Digitization, as one of the key outcomes of technological growth, has led to profound changes in entertainment, and therefore in the world of cinema, as well as in many other areas. As a result, the distribution and broadcasting strategy that Netflix brought to the market turned into an amazing success story in a very short period of time.

Netflix's strategy is based on the idea that consumers can access the platform's entire content catalog for a monthly price. In addition, Netflix only broadcasts its films on the web, with no theatrical or limited distribution. The approach, which is vastly different from the classic idea of ​​the Hollywood studio system, has led to significant advances for audiences, directors and studios in various ways. In this way, we can confidently say that streaming services, such as Netflix, are influencing the film industry in terms of how we access movies, what material we consume and how movies are made.
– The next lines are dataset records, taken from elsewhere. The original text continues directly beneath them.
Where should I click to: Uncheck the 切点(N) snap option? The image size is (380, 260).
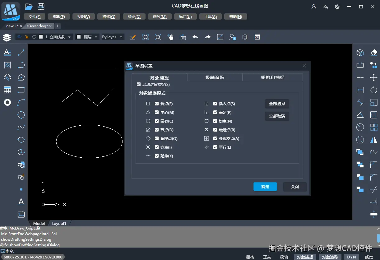click(x=215, y=121)
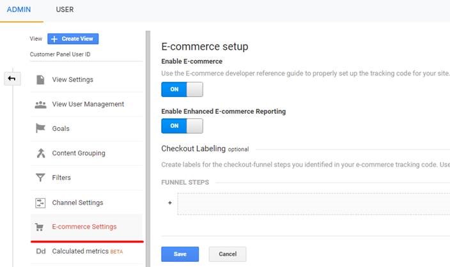Screen dimensions: 450x267
Task: Create a new view
Action: point(73,39)
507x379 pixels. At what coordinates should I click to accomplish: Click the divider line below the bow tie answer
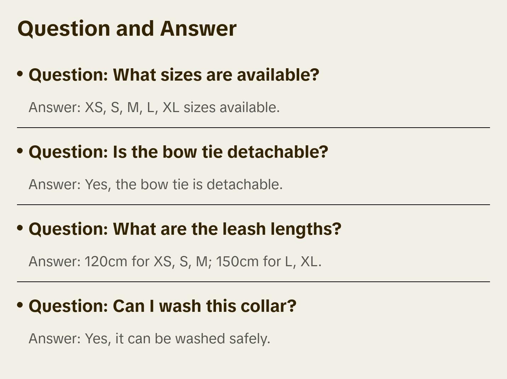253,205
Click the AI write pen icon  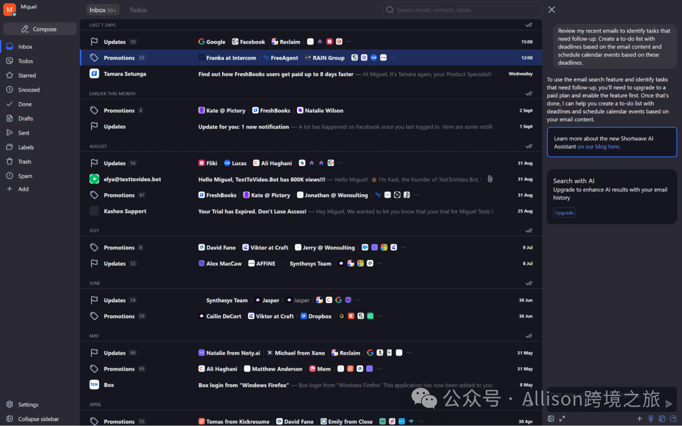650,419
Every day, platforms such as Netflix and Amazon Prime gain more users thanks to competitive prices compared to movie theaters, and recommendation algorithms. The latter play an important role in the dissemination of romantic comedies and thrillers, obtaining some success thanks to the data of millions of users who use them. This dominant position places Internet platforms in a strong position in terms of film content. In the future, that authority could be key in determining what constitutes a "well-made film".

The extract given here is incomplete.